▶ [Click-target data]
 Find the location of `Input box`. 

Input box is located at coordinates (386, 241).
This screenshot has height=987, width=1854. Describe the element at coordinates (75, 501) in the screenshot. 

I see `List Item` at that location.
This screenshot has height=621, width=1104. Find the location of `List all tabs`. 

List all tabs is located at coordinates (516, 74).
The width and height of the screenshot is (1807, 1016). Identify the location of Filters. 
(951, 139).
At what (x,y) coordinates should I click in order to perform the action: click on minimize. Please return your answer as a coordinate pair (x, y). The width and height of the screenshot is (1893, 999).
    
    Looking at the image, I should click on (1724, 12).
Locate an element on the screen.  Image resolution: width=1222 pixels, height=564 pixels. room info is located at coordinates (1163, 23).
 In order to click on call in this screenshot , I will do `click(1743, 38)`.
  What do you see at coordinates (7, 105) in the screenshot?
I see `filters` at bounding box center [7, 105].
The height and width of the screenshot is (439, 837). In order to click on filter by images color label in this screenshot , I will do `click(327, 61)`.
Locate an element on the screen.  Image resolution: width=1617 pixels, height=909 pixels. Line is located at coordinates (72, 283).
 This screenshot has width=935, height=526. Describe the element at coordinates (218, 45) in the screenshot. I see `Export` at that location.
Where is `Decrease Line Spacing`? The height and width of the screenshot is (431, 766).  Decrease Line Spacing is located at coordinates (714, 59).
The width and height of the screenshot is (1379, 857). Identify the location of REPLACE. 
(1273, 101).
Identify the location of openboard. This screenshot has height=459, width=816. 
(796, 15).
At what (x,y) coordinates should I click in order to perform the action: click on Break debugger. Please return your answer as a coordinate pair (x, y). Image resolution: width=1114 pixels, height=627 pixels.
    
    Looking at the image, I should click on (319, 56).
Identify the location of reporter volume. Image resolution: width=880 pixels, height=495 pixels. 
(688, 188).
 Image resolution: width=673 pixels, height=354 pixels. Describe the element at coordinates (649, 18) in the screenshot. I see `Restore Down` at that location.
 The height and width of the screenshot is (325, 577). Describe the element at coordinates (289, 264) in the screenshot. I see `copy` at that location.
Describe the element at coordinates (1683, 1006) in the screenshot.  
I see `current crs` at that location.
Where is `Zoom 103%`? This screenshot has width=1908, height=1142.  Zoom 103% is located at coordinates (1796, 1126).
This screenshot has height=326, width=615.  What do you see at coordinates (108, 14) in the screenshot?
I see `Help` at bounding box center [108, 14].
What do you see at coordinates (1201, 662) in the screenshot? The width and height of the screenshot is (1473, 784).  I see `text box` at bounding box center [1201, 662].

▶ [Work to do] Collect every line of the records that contains the string "will", and treat uppercase and lowercase letters as different.

▶ [Task answer]
 In order to click on call in this screenshot , I will do `click(1743, 38)`.
The height and width of the screenshot is (439, 837). In order to click on filter by images color label in this screenshot , I will do `click(327, 61)`.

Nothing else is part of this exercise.